··· Task material
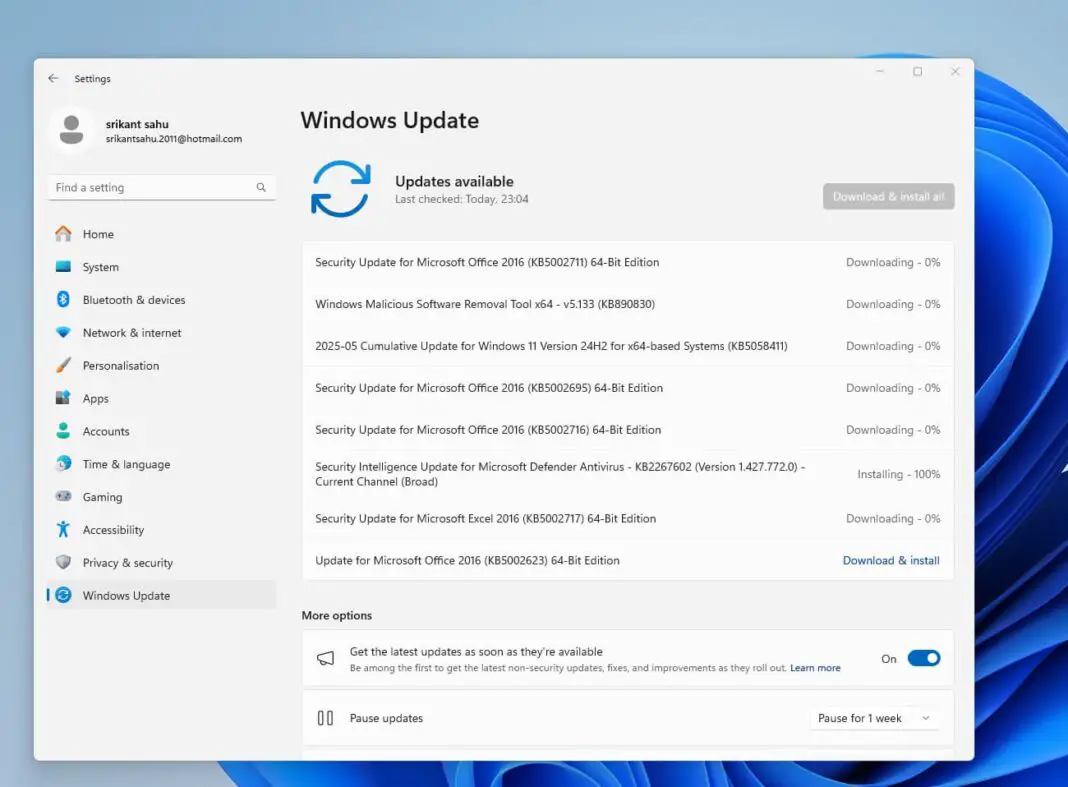The height and width of the screenshot is (787, 1068).
Task: Click inside the Find a setting search box
Action: pyautogui.click(x=160, y=187)
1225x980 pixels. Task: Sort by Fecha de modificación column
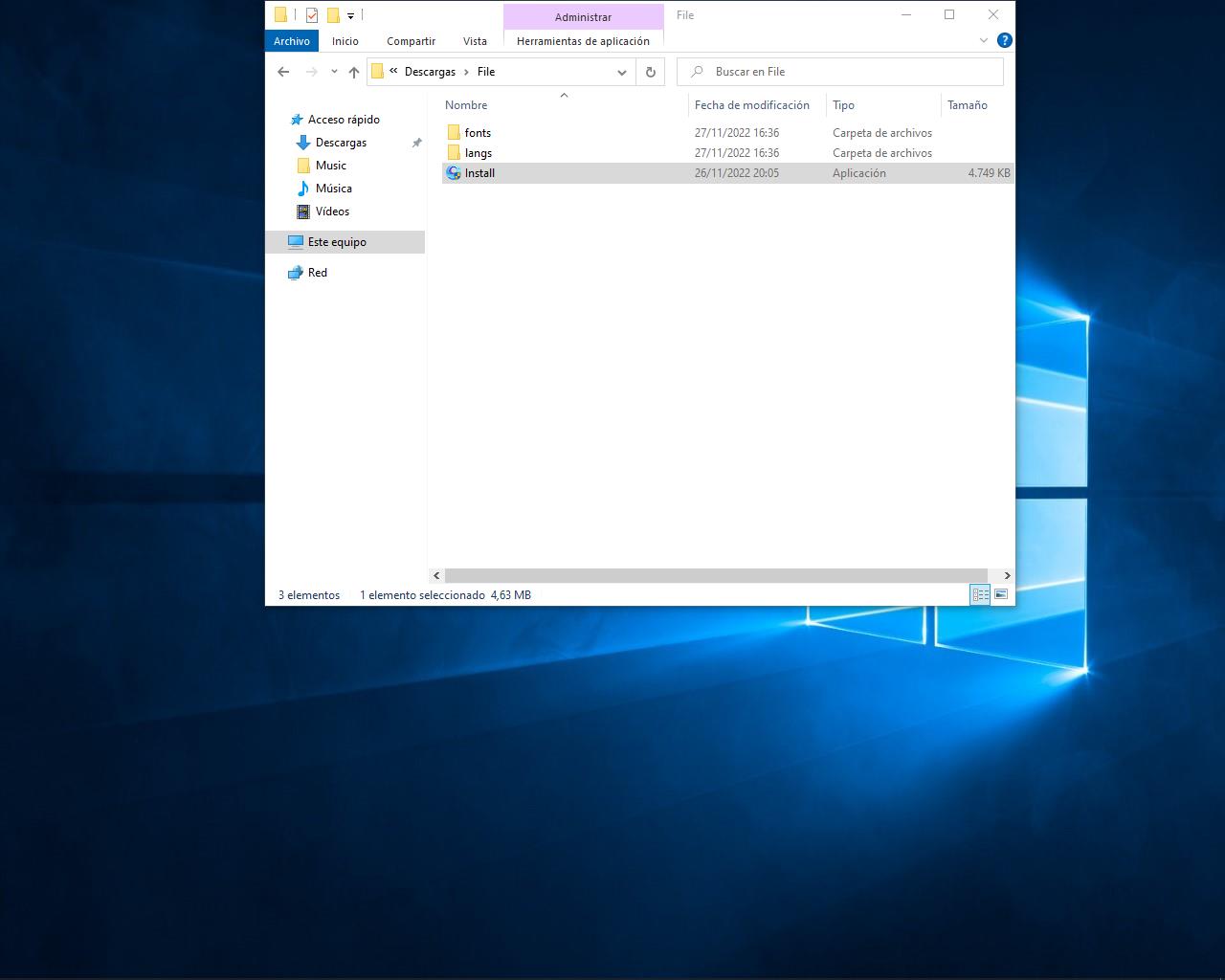(751, 105)
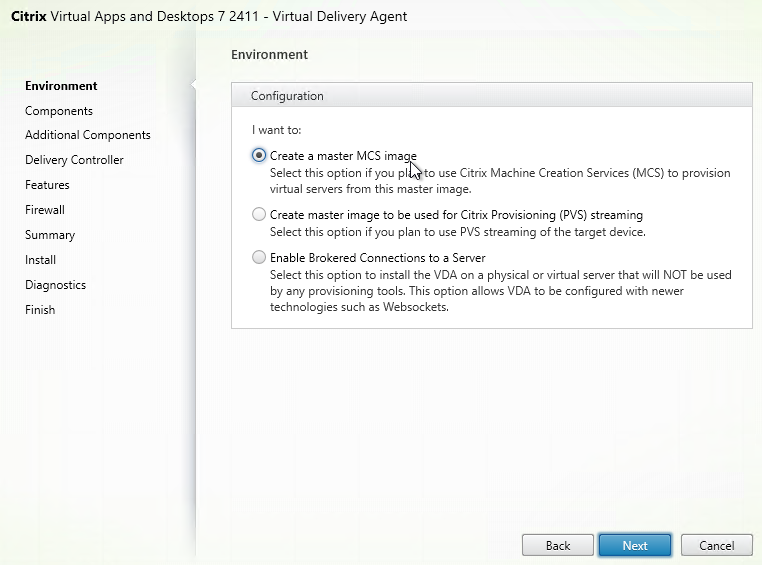This screenshot has height=565, width=762.
Task: Select Enable Brokered Connections to a Server
Action: pos(259,257)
······
Your task is to quote exactly the lines from the one with "1225x980 pixels. Task: Sort" through the end of the material, both included, without reproducing any pictures.

• _Answer to the problem_
1225x980 pixels. Task: Sort by Fecha de modificación column
(751, 105)
This screenshot has height=565, width=762.
Task: Select Enable Brokered Connections to a Server
Action: pos(259,257)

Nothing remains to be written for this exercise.